Carl Tanzler, a German medical professional working in Florida. Maria Elena Milagro de Hoyos, a beautiful young Cuban woman who caught his eye. What followed was far from a story of star-crossed lovers. When Maria passed away from tuberculosis, things got… weird. From the wiki:
One evening in April, 1933, Tanzler crept through the cemetery where Hoyos was buried and removed her body from the mausoleum, carting it through the cemetery after dark on a toy wagon, and transporting it to his home. He reportedly said that Elena’s spirit would come to him when he would sit by her grave and serenade her corpse with a favorite Spanish song. He also said that she would often tell him to take her from the grave. Tanzler attached the corpse’s bones together with wire and coat hangers, and fitted the face with glass eyes. As the skin of the corpse decomposed, Tanzler replaced it with silk cloth soaked in wax and plaster of paris. As the hair fell out of the decomposing scalp, Tanzler fashioned a wig from Hoyos’s hair that had been collected by her mother and given to Tanzler not long after her burial in 1931. Tanzler filled the corpse’s abdominal and chest cavity with rags to keep the original form, dressed Hoyos’s remains in stockings, jewelry, and gloves, and kept the body in his bed. Tanzler also used copious amounts of perfume, disinfectants, and preserving agents, to mask the odor and forestall the effects of the corpse’s decomposition.

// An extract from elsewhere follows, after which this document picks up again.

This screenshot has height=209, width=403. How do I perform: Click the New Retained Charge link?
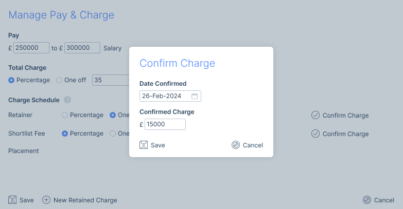click(85, 200)
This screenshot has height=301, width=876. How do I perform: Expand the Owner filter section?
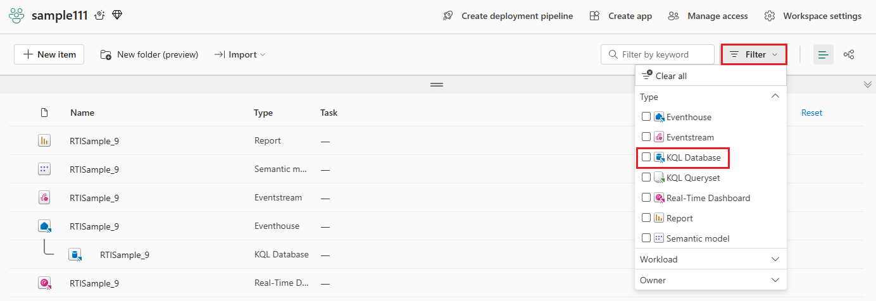point(711,280)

Between El Paso and Tucson lies a roadside attraction known simply as “The Thing.” From the wiki:
The Thing is an Arizona roadside attraction hyped by signs along Interstate 10 between El Paso, Texas, and Tucson, Arizona. A large number of billboards entice travelers along this sparse stretch of desert highway to stop, just to find out what the mysterious Thing might be. The object, supposedly a mummified mother and child, is believed to have been made by exhibit creator Homer Tate for sideshows.